Next, the operation of the turbo compressor 4 in this embodiment will be described.
First, the rotational power of the motor 12 is transmitted to the rotary shaft 23 via the spur gear 31 and the pinion gear 32, whereby the first impeller 21a and the second impeller 22a of the compressor unit 20 are rotationally driven.

When the first impeller 21a is rotationally driven, the suction port 41 of the flow rate adjusting unit 40 is in a negative pressure state, and the refrigerant gas X4 flows from the flow path R5 into the first compression stage 21 through the suction port 41.
At this time, the flow rate adjusting unit 40 adjusts the flow rate of the refrigerant gas X4, whereby the compression performance of the turbo compressor 4, the cooling / refrigeration performance of the turbo chiller S1, and the like can be adjusted. More specifically, first, the drive unit 43 operates, and the second output shaft 43a and the power transmission shaft 44 rotate. As the power transmission shaft 44 rotates, the drive-side crank arm 42d rotates, and one vane 42a fixed to the drive-side crank arm 42d rotates. Further, when the drive-side crank arm 42d rotates, the drive ring 42f connected via the drive-side rod 42e rotates. As the drive ring 42f rotates, the plurality of driven crank arms 42i connected via the plurality of driven rods 42h rotate, and the vanes 42a fixed to the driven crank arms 42i also rotate. As described above, the plurality of vanes 42a are rotated in synchronization with the operation of the drive unit 43, and the apparent area from the upstream side of the suction port 41 can be adjusted. Therefore, the flow rate of the refrigerant gas X4 passing through the suction port 41 can be adjusted by the operation of the drive unit 43.

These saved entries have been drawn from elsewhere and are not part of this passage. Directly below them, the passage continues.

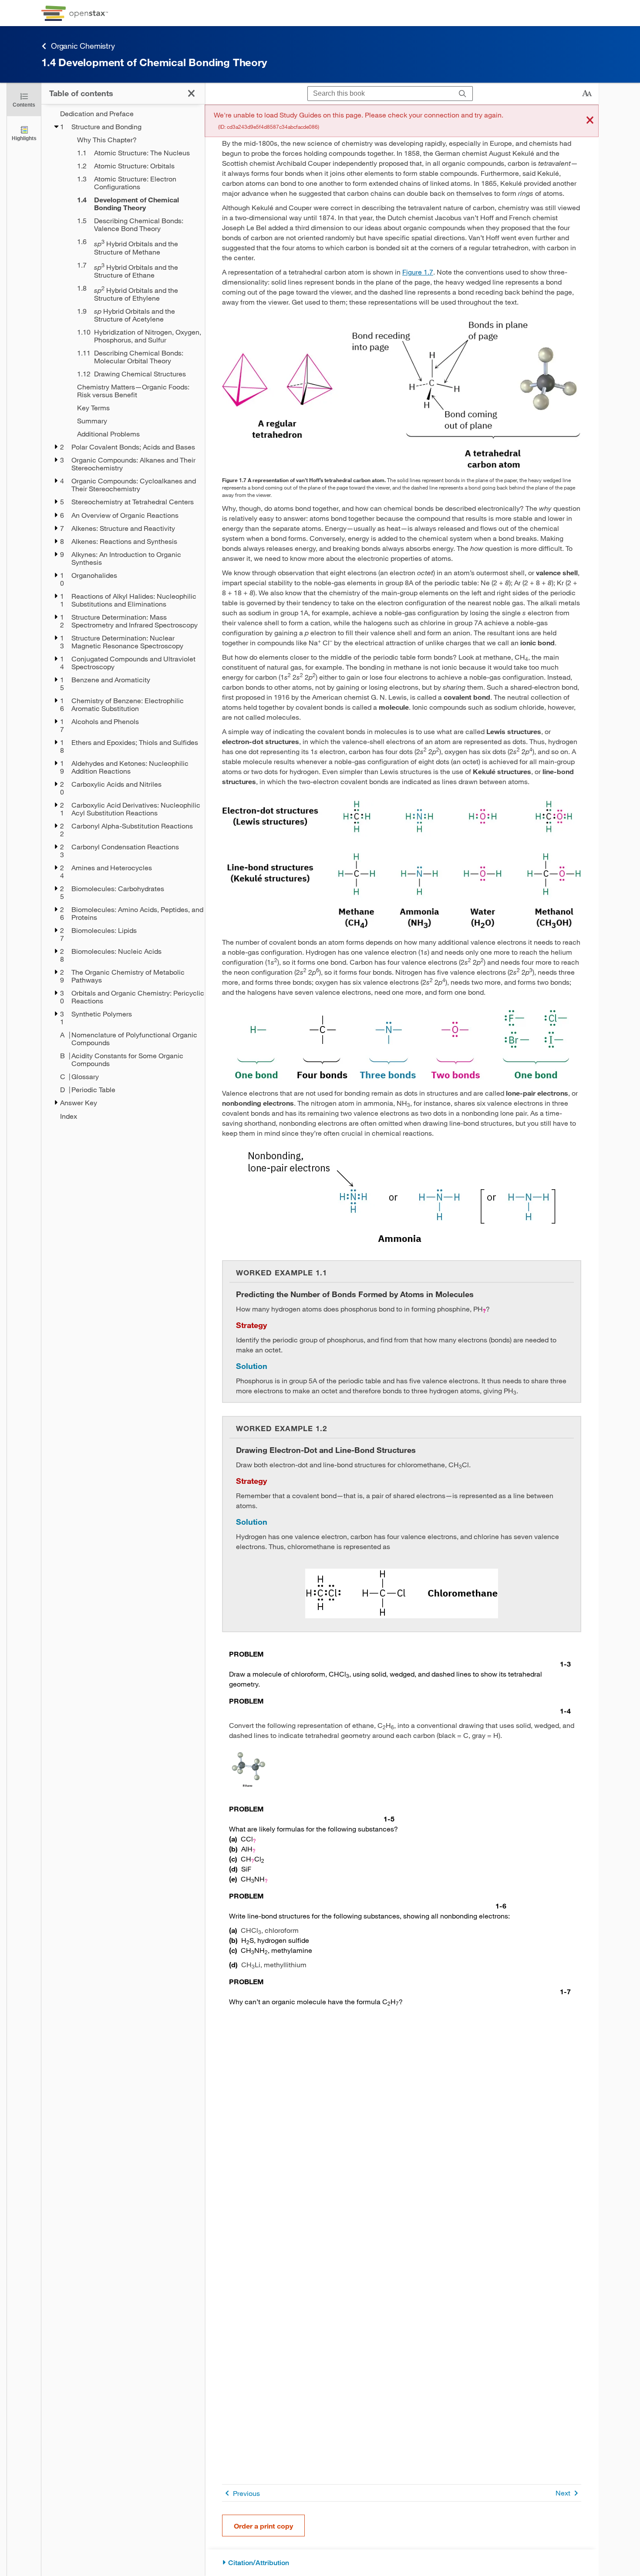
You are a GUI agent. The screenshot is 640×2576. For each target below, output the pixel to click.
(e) (233, 1879)
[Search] (462, 93)
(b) (233, 1849)
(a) (233, 1839)
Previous (246, 2493)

The refrigerant gas X4 that has passed through the suction port 41 and has flowed into the first compression stage 21 flows into the first impeller 21a from the thrust direction, is given velocity energy by the first impeller 21a, and is discharged in the radial direction. .
The refrigerant gas X4 discharged from the first impeller 21a is compressed by converting velocity energy into pressure energy by the first diffuser 21b.
The refrigerant gas X4 discharged from the first diffuser 21b is led out of the first compression stage 21 through the first scroll chamber 21c.
Then, the refrigerant gas X4 led out of the first compression stage 21 is supplied to the second compression stage 22 via an external pipe (not shown).

The refrigerant gas X4 supplied to the second compression stage 22 flows into the second impeller 22a from the thrust direction through the introduction scroll chamber 22d, and is discharged in the radial direction to which velocity energy is applied by the second impeller 22a.
The refrigerant gas X4 discharged from the second impeller 22a is further compressed into a compressed refrigerant gas X1 by converting velocity energy into pressure energy by the second diffuser 22b.
The compressed refrigerant gas X1 discharged from the second diffuser 22b is led out of the second compression stage 22 through the second scroll chamber 22c.
Then, the compressed refrigerant gas X1 led out of the second compression stage 22 is supplied to the condenser 1 via the flow path R1.
Thus, the operation of the turbo compressor 4 is completed.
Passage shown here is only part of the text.